Internement pour jeunes délinquants?

Handout SSDPM Société Suisse de droit pénal des mineurs

Remarques préliminaires

La Suisse dispose d'un droit pénal des mineurs qui fonctionne bien. Les mesures de protection prévues par la loi permettent la réintégration de la plupart des jeunes délinquants et le risque que d’autres infractions soient commises est fortement diminué. La SSDPM s'oppose donc à l'introduction de l'internement pour les jeunes délinquants.

Le manque de sécurité dénoncé par la motion Caroni ne concerne qu'un nombre infime de procédures. Il convient de se demander s'il est vraiment nécessaire de créer une réglementation légale pour ces quelques cas exceptionnels, au risque de bouleverser notre droit pénal des mineurs, qui fonctionne très bien, et de le dégrader en un droit pénal analogue à celui des adultes.

Au moment du dépôt de la motion, la limite d'âge absolue était de 22 ans. Lorsqu'un jeune atteignait cet âge, la mesure de protection du droit pénal des mineurs devait être levée. Aujourd'hui, cette limite d'âge est fixée à 25 ans. Les mesures de protection du tribunal des mineurs/Jugendanwaltschaft sont donc déjà bien plus longues que beaucoup de mesures de protection du droit des adultes. Pendant cette période, un suivi intensif est mis en place et les résultats obtenus sont non négligeables.

Néanmoins, nous, les praticiens, ne pouvons pas rester indifférents à l’air du temps qui appelle à plus de protection et de sécurité de la société. La proposition qui vient d'être élaborée tente de combler la lacune dénoncée par la motion tout en tenant compte de la portée de ce changement de direction.

Art. 19 c Projet-DPMin, Internement à la suite d'un placement en milieu fermé

C'est à juste titre que la possibilité d'un internement a été limitée à l'infraction de l’assassinat, pour les auteurs âgés de plus de 16 ans et en cas de danger existant pour des tiers à la sortie d'un placement en milieu fermé à la majorité. La gravité d’une telle mesure est donc prise en compte.

Le projet de loi offre désormais un outil qui permet d'avoir une solution dans des cas absolument exceptionnels. Il s'agit de situations dans lesquelles un(e) adolescent(e) a commis l'une des pires infractions de notre droit pénal et qui, après avoir passé jusqu'à 9 ans en milieu fermé, représente toujours un danger pour des tiers si le placement est levé. Cet outil doit être utilisé avec grande précaution.

De plus, de nouvelles institutions, capables de gérer la violence et la révolte, devront être créées.

Art. 25, al. 2, Projet-DPMin, internement à l'issue d'une privation de liberté

Une réserve dans le jugement de fond permettant l'internement après la fin de la privation de liberté n'est pas, du point de vue de la SSDPM, conforme ni à la CEDH ni à la CDE.

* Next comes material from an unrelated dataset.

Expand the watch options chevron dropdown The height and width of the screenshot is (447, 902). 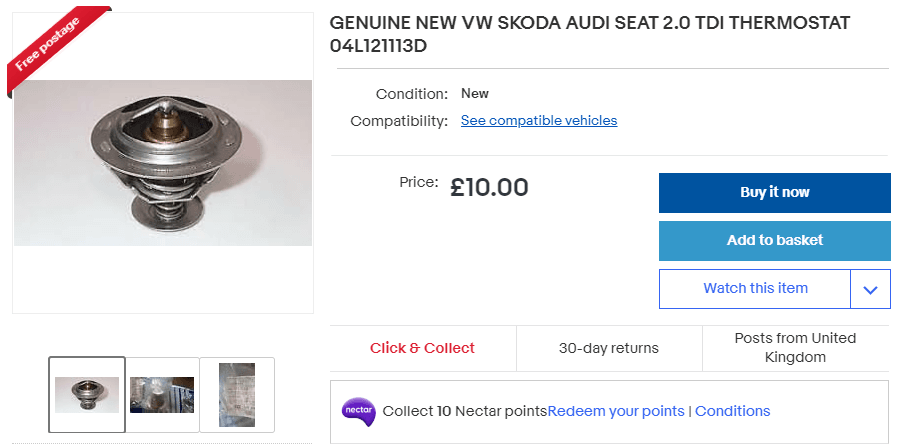pyautogui.click(x=870, y=289)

De plus, un pronostic au moment du jugement en vue d'un internement ultérieur n'est pas comparable à un pronostic concernant un placement en milieu fermé. Les experts en psychiatrie forensique ont relevé l’impossibilité d'établir un pronostic à moyen ou à long terme pour les délinquants mineurs. Le développement de la personnalité et du cerveau n'est pas encore achevé. Il s'agira de facto de jeunes âgés de 19 à 22 ans qui ont commis un assassinat dans leur jeunesse, qui ont été sanctionnés par une privation de liberté d'au moins trois ans et qui représentent un danger pronostiqué pour des tiers, auquel il n'est pas possible de faire face autrement que par un internement. Un internement consécutif à la privation de liberté aurait pour conséquence, faute de nécessité de traitement, que ces jeunes seraient simplement enfermés. En effet, s'il y avait un besoin de traitement, l'autorité d'exécution y aurait répondu par une mesure de protection relevant du droit pénal des mineurs.

A cela s'ajoute le fait que les conditions formelles prévues sont difficiles à mettre en œuvre. Un contrôle annuel de la réserve au moyen d'une expertise est extrêmement long et coûteux. En pratique, il faudrait déjà ordonner une nouvelle expertise dès que la précédente est rendue.

Conclusion

La Société suisse de droit pénal des mineurs est fondamentalement opposée à l'internement des mineurs délinquants, mais peut s’accommoder du projet de loi actuel.

Nous émettons une grande réserve quant à l’applicabilité et la mise en œuvre de la réserve à prononcer dans le jugement de fond et de l'internement à la suite d'une privation de liberté.

Néanmoins, le projet comble la lacune de sécurité dénoncée dans la motion Caroni.